Woozles is the solo project of Conor Ryan.
With the help of Deadplant Records last May, Conor released his debut album, Ember. All of its digital proceeds were donated to the Nature Conservancy.
His debut album, as Ryan puts it, “was a breakup album, through and through.” Ember distinguished itself as different, however, in the deliverable that you got when you downloaded the album. Not only did it involve the 12-track creation from Woozles, but it also included a booklet of poetry and short stories from Ryan’s ex-girlfriend. Storytelling from both sides of the aisle in the matter, we had never seen anything like it before.
Shapen on the other hand is the latest EP from Woozles, which was released today, Feb. 10th. This time, the proceeds are going to the Brain & Behavior Research Foundation, as the EP details the very personal thoughts and inner-dealings with depression.
When asked about the impetus behind Sharpen, Conor had this to say:
“I’ve struggled with depression for a few years now. In the Fall, I was out at a college in California, across the country from my east coast home. I was going through a particularly bad depressive period, made worse with my grandfather passing away. He was (and still is) a huge inspiration to me, as well as the main reason I started playing music in the first place. Sharpen was recorded in one night after I had almost been exclusively listening to World of Echo by Arthur Russell for days. I wanted to try my best to emulate the sonic landscape he creates, but since I can’t play cello, I used my bass. I had been writing the lyrics in my diary over the course of weeks, but I wrote and recorded the songs all in one night. The result is raw, but it’s also the most open I’ve been.”
Sharpen is deeply reflective and personal, and in its progression, ascends to a state of universality. Sombre to its core, one listen is enough to share party of the weight of Ryan’s emotion. The immediacy of the tone and atmospheric soundscape silence any noise outside of your own thoughts.

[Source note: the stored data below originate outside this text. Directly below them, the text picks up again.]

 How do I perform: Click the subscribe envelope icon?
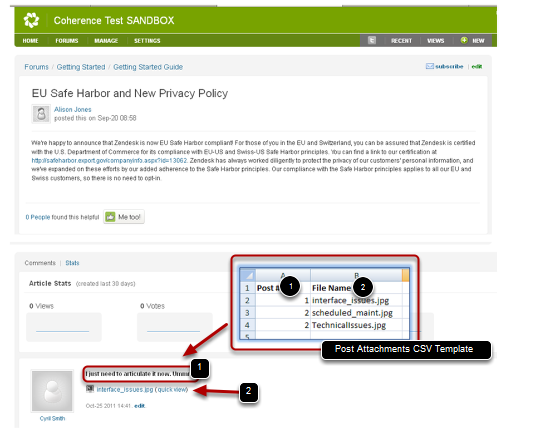pos(429,66)
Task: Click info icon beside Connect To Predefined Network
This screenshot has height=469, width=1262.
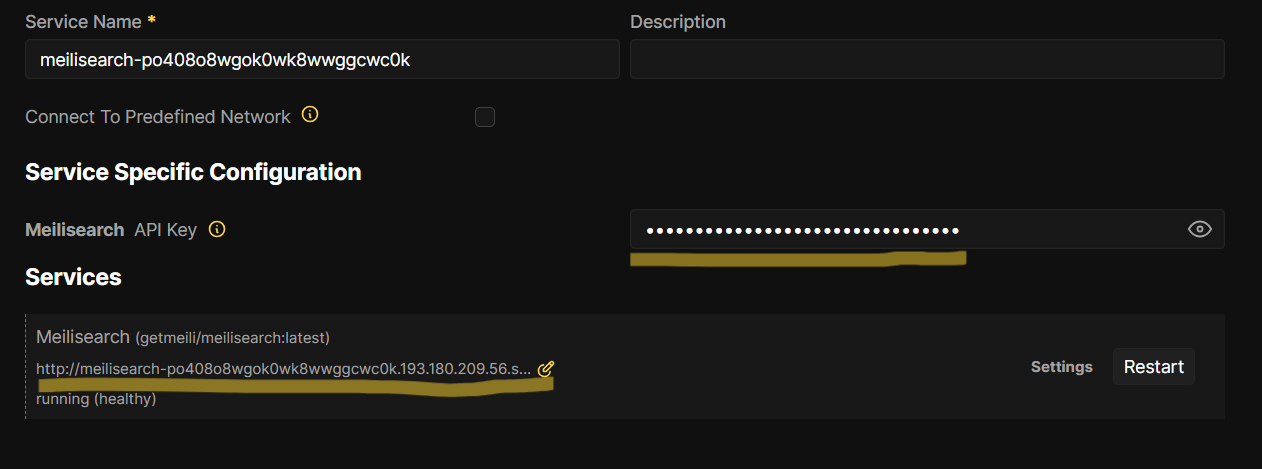Action: point(310,115)
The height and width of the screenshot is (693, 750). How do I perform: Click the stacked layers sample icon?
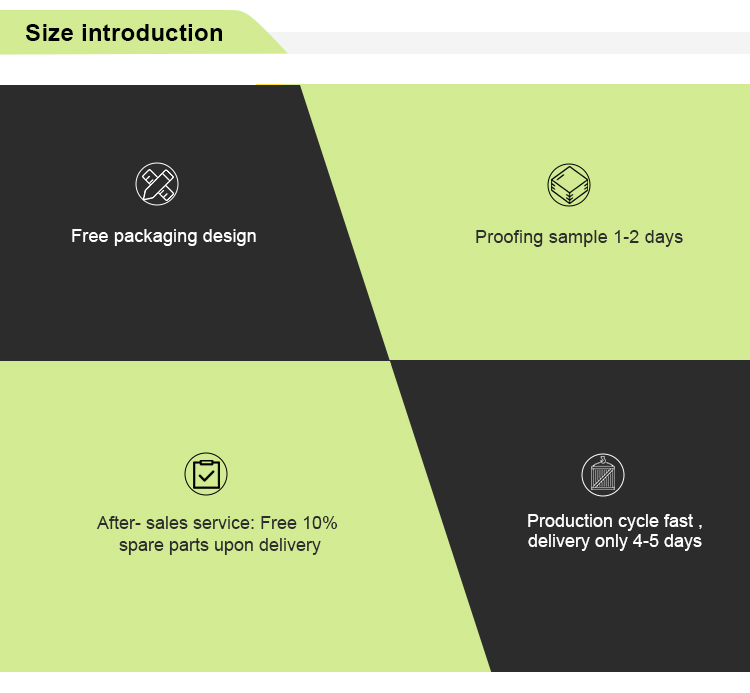(569, 185)
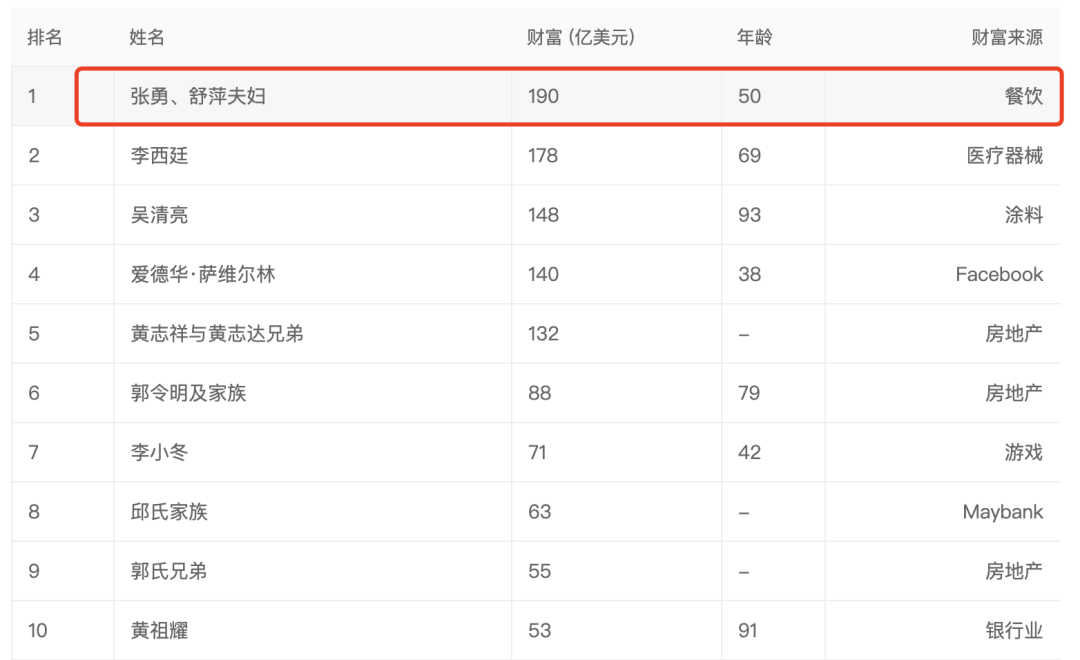Image resolution: width=1080 pixels, height=660 pixels.
Task: Click the 排名 column header
Action: (45, 37)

“Flavored Soul” is the song closing out Ryan’s visual diary, and is paralyzing in its beauty and distress. The final stanza of the track is difficult to shake off. I had to have listened to the last minute of the song/video 20 to 30 times before it began to truly sink in. As an experience, Sharpen is a journey with the most bitter of endings — but the bitterness is shed through the stout authenticity of its author. 5/5.